THE PROBLEM: Rewrite the rows below, changing "GUI agent" to "interface agent" and leaving everything else as it is.

RECORDS FOR PROCESSING:
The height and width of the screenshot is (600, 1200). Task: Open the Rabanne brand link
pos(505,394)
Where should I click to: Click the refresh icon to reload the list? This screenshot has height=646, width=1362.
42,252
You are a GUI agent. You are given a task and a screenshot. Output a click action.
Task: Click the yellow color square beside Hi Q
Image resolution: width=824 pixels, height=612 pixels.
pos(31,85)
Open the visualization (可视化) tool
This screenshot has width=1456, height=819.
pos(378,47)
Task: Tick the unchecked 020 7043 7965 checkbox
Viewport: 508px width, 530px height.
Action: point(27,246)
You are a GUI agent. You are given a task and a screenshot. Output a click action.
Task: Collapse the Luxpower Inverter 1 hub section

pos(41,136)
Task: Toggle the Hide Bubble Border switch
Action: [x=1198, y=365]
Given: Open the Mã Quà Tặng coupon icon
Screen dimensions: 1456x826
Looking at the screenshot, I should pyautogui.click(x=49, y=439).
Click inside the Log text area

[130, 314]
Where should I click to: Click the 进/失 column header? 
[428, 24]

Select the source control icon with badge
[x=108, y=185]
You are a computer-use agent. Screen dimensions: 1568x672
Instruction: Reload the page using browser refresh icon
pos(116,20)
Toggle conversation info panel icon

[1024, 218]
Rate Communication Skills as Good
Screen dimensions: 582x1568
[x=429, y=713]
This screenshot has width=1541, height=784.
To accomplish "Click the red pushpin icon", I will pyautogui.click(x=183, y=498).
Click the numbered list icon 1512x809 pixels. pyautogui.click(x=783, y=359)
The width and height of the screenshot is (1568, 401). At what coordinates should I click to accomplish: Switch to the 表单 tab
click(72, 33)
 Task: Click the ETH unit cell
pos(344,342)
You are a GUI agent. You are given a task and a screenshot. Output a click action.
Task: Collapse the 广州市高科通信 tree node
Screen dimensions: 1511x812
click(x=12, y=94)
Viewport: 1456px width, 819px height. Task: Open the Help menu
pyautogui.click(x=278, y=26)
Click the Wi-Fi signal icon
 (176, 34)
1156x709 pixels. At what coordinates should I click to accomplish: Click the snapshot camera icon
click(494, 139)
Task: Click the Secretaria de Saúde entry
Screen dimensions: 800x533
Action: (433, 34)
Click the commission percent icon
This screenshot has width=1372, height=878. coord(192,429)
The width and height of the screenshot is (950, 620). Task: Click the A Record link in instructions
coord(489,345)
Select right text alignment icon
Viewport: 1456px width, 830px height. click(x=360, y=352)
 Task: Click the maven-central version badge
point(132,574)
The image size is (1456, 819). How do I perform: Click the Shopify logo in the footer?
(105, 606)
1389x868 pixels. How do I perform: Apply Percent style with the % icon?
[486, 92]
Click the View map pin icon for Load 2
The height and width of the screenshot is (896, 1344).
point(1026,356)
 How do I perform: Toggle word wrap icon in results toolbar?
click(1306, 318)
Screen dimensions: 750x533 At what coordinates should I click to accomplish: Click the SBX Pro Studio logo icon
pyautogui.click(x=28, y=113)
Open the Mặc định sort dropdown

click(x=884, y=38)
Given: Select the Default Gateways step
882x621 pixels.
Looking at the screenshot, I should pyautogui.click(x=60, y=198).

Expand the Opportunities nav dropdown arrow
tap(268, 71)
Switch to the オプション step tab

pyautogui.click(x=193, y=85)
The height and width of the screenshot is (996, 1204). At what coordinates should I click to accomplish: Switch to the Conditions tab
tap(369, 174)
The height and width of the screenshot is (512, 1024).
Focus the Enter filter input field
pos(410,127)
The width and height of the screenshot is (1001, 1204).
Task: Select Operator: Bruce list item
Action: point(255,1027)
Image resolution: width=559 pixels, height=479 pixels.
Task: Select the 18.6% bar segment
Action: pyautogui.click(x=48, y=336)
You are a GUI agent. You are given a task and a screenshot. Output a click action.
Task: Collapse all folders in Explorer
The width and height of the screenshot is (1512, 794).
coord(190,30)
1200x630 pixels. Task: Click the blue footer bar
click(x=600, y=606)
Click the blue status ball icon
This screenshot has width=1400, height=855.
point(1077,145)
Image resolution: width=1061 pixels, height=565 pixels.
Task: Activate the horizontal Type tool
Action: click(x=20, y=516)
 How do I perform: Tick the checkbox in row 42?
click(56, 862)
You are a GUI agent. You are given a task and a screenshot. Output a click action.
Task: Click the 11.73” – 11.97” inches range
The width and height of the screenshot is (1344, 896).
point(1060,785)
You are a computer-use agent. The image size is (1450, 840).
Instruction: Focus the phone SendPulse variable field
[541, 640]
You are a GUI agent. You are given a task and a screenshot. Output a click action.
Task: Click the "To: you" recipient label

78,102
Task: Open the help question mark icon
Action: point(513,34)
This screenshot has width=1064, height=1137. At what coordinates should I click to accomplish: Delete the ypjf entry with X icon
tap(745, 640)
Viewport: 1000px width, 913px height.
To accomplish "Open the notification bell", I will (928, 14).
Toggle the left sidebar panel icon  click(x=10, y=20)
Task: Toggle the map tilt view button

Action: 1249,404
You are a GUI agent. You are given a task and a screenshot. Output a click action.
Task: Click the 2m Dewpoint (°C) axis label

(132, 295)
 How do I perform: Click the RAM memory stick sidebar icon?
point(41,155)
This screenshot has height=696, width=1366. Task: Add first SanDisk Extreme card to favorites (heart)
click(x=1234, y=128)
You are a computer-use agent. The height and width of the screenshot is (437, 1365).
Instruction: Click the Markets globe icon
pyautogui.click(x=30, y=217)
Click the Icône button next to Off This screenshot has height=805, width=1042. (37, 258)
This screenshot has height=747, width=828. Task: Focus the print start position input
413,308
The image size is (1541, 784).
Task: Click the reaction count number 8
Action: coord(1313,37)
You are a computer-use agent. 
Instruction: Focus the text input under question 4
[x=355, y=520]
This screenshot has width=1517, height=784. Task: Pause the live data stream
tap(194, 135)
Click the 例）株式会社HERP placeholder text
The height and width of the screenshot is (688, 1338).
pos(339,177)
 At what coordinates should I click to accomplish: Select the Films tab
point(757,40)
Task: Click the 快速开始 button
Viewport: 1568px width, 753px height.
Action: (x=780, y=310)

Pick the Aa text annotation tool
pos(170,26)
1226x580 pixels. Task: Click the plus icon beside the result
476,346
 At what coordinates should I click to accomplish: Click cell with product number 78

SOLUTION BELOW:
The height and width of the screenshot is (600, 1200). Task: Open the Rabanne brand link
pos(505,394)
Where should I click to: Click the refresh icon to reload the list? This screenshot has height=646, width=1362.
42,252
You are a interface agent. You are given a task and a screenshot. Output a click action.
Task: Click the yellow color square beside Hi Q
Image resolution: width=824 pixels, height=612 pixels.
pos(31,85)
Open the visualization (可视化) tool
This screenshot has width=1456, height=819.
pos(378,47)
Task: Tick the unchecked 020 7043 7965 checkbox
Viewport: 508px width, 530px height.
Action: point(27,246)
You are a interface agent. You are given a task and a screenshot. Output a click action.
Task: Collapse the Luxpower Inverter 1 hub section

pos(41,136)
Task: Toggle the Hide Bubble Border switch
Action: [x=1198, y=365]
Given: Open the Mã Quà Tặng coupon icon
Screen dimensions: 1456x826
Looking at the screenshot, I should pyautogui.click(x=49, y=439).
Click inside the Log text area

[130, 314]
Where should I click to: Click the 进/失 column header? 
[428, 24]

Select the source control icon with badge
[x=108, y=185]
You are a computer-use agent. Screen dimensions: 1568x672
Instruction: Reload the page using browser refresh icon
pos(116,20)
Toggle conversation info panel icon

[1024, 218]
Rate Communication Skills as Good
Screen dimensions: 582x1568
[x=429, y=713]
This screenshot has width=1541, height=784.
To accomplish "Click the red pushpin icon", I will pyautogui.click(x=183, y=498).
Click the numbered list icon 1512x809 pixels. pyautogui.click(x=783, y=359)
The width and height of the screenshot is (1568, 401). At what coordinates should I click to accomplish: Switch to the 表单 tab
click(72, 33)
 Task: Click the ETH unit cell
pos(344,342)
You are a interface agent. You are given a task and a screenshot. Output a click action.
Task: Collapse the 广州市高科通信 tree node
Screen dimensions: 1511x812
click(x=12, y=94)
Viewport: 1456px width, 819px height. Task: Open the Help menu
pyautogui.click(x=278, y=26)
Click the Wi-Fi signal icon
 (176, 34)
1156x709 pixels. At what coordinates should I click to accomplish: Click the snapshot camera icon
click(494, 139)
Task: Click the Secretaria de Saúde entry
Screen dimensions: 800x533
Action: (433, 34)
Click the commission percent icon
This screenshot has width=1372, height=878. coord(192,429)
The width and height of the screenshot is (950, 620). Task: Click the A Record link in instructions
coord(489,345)
Select right text alignment icon
Viewport: 1456px width, 830px height. click(x=360, y=352)
 Task: Click the maven-central version badge
point(132,574)
The image size is (1456, 819). How do I perform: Click the Shopify logo in the footer?
(105, 606)
1389x868 pixels. How do I perform: Apply Percent style with the % icon?
[486, 92]
Click the View map pin icon for Load 2
The height and width of the screenshot is (896, 1344).
point(1026,356)
 How do I perform: Toggle word wrap icon in results toolbar?
click(1306, 318)
Screen dimensions: 750x533 At what coordinates should I click to accomplish: Click the SBX Pro Studio logo icon
pyautogui.click(x=28, y=113)
Open the Mặc định sort dropdown

click(x=884, y=38)
Given: Select the Default Gateways step
882x621 pixels.
Looking at the screenshot, I should pyautogui.click(x=60, y=198).

Expand the Opportunities nav dropdown arrow
tap(268, 71)
Switch to the オプション step tab

pyautogui.click(x=193, y=85)
The height and width of the screenshot is (996, 1204). At what coordinates should I click to accomplish: Switch to the Conditions tab
tap(369, 174)
The height and width of the screenshot is (512, 1024).
Focus the Enter filter input field
pos(410,127)
The width and height of the screenshot is (1001, 1204).
Task: Select Operator: Bruce list item
Action: point(255,1027)
Image resolution: width=559 pixels, height=479 pixels.
Task: Select the 18.6% bar segment
Action: pyautogui.click(x=48, y=336)
You are a interface agent. You are given a task and a screenshot. Output a click action.
Task: Collapse all folders in Explorer
The width and height of the screenshot is (1512, 794).
coord(190,30)
1200x630 pixels. Task: Click the blue footer bar
click(x=600, y=606)
Click the blue status ball icon
This screenshot has width=1400, height=855.
point(1077,145)
Image resolution: width=1061 pixels, height=565 pixels.
Task: Activate the horizontal Type tool
Action: click(x=20, y=516)
 How do I perform: Tick the checkbox in row 42?
click(56, 862)
You are a interface agent. You are given a task and a screenshot. Output a click action.
Task: Click the 11.73” – 11.97” inches range
The width and height of the screenshot is (1344, 896).
point(1060,785)
You are a computer-use agent. The image size is (1450, 840).
Instruction: Focus the phone SendPulse variable field
[541, 640]
You are a interface agent. You are given a task and a screenshot. Output a click action.
Task: Click the "To: you" recipient label

78,102
Task: Open the help question mark icon
Action: point(513,34)
This screenshot has width=1064, height=1137. At what coordinates should I click to accomplish: Delete the ypjf entry with X icon
tap(745, 640)
Viewport: 1000px width, 913px height.
To accomplish "Open the notification bell", I will (928, 14).
Toggle the left sidebar panel icon  click(x=10, y=20)
Task: Toggle the map tilt view button

Action: 1249,404
You are a interface agent. You are given a task and a screenshot. Output a click action.
Task: Click the 2m Dewpoint (°C) axis label

(132, 295)
 How do I perform: Click the RAM memory stick sidebar icon?
point(41,155)
This screenshot has height=696, width=1366. Task: Add first SanDisk Extreme card to favorites (heart)
click(x=1234, y=128)
You are a computer-use agent. The height and width of the screenshot is (437, 1365).
Instruction: Click the Markets globe icon
pyautogui.click(x=30, y=217)
Click the Icône button next to Off This screenshot has height=805, width=1042. (37, 258)
This screenshot has height=747, width=828. Task: Focus the print start position input
413,308
The image size is (1541, 784).
Task: Click the reaction count number 8
Action: coord(1313,37)
You are a computer-use agent. 
Instruction: Focus the text input under question 4
[x=355, y=520]
This screenshot has width=1517, height=784. Task: Pause the live data stream
tap(194, 135)
Click the 例）株式会社HERP placeholder text
The height and width of the screenshot is (688, 1338).
pos(339,177)
 At what coordinates should I click to accomplish: Select the Films tab
point(757,40)
Task: Click the 快速开始 button
Viewport: 1568px width, 753px height.
Action: (x=780, y=310)

Pick the Aa text annotation tool
pos(170,26)
1226x580 pixels. Task: Click the plus icon beside the result
476,346
 At what coordinates should I click to accomplish: Click cell with product number 78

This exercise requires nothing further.